Exercise details: What you return must match the listing word for word.

Source material:
----------------------------------------

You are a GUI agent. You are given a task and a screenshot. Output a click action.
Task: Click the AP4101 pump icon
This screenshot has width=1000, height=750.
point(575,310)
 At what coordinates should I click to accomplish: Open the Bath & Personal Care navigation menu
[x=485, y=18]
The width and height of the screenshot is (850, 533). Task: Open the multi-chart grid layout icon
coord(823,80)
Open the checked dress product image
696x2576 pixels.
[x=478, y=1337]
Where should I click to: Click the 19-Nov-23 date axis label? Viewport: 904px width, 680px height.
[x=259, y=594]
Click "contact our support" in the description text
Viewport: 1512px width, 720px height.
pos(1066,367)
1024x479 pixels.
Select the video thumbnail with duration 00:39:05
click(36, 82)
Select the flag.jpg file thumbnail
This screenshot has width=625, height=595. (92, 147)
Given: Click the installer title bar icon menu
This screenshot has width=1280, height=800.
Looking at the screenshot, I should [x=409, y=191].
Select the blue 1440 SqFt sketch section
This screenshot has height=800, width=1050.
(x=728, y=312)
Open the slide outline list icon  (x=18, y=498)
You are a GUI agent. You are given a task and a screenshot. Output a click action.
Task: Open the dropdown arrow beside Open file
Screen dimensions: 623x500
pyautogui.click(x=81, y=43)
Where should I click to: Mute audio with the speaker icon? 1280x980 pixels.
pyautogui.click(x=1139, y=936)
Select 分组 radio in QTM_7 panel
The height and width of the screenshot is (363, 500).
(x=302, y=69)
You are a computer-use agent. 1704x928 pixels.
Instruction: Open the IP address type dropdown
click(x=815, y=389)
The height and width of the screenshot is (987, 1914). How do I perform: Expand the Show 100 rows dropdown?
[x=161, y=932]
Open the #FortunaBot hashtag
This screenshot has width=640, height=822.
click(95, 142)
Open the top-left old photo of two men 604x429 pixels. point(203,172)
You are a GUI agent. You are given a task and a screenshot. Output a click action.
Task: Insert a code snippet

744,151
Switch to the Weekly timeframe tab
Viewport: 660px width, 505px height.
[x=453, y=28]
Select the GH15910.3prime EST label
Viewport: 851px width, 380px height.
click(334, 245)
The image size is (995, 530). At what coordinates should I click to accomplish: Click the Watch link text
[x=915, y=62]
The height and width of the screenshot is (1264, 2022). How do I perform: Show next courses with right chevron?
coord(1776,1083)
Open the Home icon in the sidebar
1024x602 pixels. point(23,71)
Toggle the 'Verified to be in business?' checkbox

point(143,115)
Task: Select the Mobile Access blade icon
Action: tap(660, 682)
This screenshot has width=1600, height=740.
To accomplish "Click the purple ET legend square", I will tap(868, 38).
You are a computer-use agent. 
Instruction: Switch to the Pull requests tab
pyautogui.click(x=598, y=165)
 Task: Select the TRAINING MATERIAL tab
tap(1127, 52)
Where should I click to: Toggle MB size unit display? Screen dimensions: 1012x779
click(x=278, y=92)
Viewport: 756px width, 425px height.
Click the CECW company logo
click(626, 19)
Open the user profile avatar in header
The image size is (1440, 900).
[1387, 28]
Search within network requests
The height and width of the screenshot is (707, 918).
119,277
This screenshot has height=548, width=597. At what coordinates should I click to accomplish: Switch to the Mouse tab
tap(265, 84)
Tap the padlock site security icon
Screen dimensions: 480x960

----------------------------------------

Task output:
You are a GUI agent. You are given a task and a screenshot. Output a click action.
Task: Click the AP4101 pump icon
This screenshot has width=1000, height=750.
point(575,310)
 At what coordinates should I click to accomplish: Open the Bath & Personal Care navigation menu
[x=485, y=18]
The width and height of the screenshot is (850, 533). Task: Open the multi-chart grid layout icon
coord(823,80)
Open the checked dress product image
696x2576 pixels.
[x=478, y=1337]
Where should I click to: Click the 19-Nov-23 date axis label? Viewport: 904px width, 680px height.
[x=259, y=594]
Click "contact our support" in the description text
Viewport: 1512px width, 720px height.
pos(1066,367)
1024x479 pixels.
Select the video thumbnail with duration 00:39:05
click(36, 82)
Select the flag.jpg file thumbnail
This screenshot has width=625, height=595. (92, 147)
Given: Click the installer title bar icon menu
This screenshot has width=1280, height=800.
Looking at the screenshot, I should [x=409, y=191].
Select the blue 1440 SqFt sketch section
This screenshot has height=800, width=1050.
(x=728, y=312)
Open the slide outline list icon  (x=18, y=498)
You are a GUI agent. You are given a task and a screenshot. Output a click action.
Task: Open the dropdown arrow beside Open file
Screen dimensions: 623x500
pyautogui.click(x=81, y=43)
Where should I click to: Mute audio with the speaker icon? 1280x980 pixels.
pyautogui.click(x=1139, y=936)
Select 分组 radio in QTM_7 panel
The height and width of the screenshot is (363, 500).
(x=302, y=69)
You are a computer-use agent. 1704x928 pixels.
Instruction: Open the IP address type dropdown
click(x=815, y=389)
The height and width of the screenshot is (987, 1914). How do I perform: Expand the Show 100 rows dropdown?
[x=161, y=932]
Open the #FortunaBot hashtag
This screenshot has width=640, height=822.
click(95, 142)
Open the top-left old photo of two men 604x429 pixels. point(203,172)
You are a GUI agent. You are given a task and a screenshot. Output a click action.
Task: Insert a code snippet

744,151
Switch to the Weekly timeframe tab
Viewport: 660px width, 505px height.
[x=453, y=28]
Select the GH15910.3prime EST label
Viewport: 851px width, 380px height.
click(334, 245)
The image size is (995, 530). At what coordinates should I click to accomplish: Click the Watch link text
[x=915, y=62]
The height and width of the screenshot is (1264, 2022). How do I perform: Show next courses with right chevron?
coord(1776,1083)
Open the Home icon in the sidebar
1024x602 pixels. point(23,71)
Toggle the 'Verified to be in business?' checkbox

point(143,115)
Task: Select the Mobile Access blade icon
Action: tap(660, 682)
This screenshot has width=1600, height=740.
To accomplish "Click the purple ET legend square", I will tap(868, 38).
You are a computer-use agent. 
Instruction: Switch to the Pull requests tab
pyautogui.click(x=598, y=165)
 Task: Select the TRAINING MATERIAL tab
tap(1127, 52)
Where should I click to: Toggle MB size unit display? Screen dimensions: 1012x779
click(x=278, y=92)
Viewport: 756px width, 425px height.
Click the CECW company logo
click(626, 19)
Open the user profile avatar in header
The image size is (1440, 900).
[1387, 28]
Search within network requests
The height and width of the screenshot is (707, 918).
119,277
This screenshot has height=548, width=597. At what coordinates should I click to accomplish: Switch to the Mouse tab
tap(265, 84)
Tap the padlock site security icon
Screen dimensions: 480x960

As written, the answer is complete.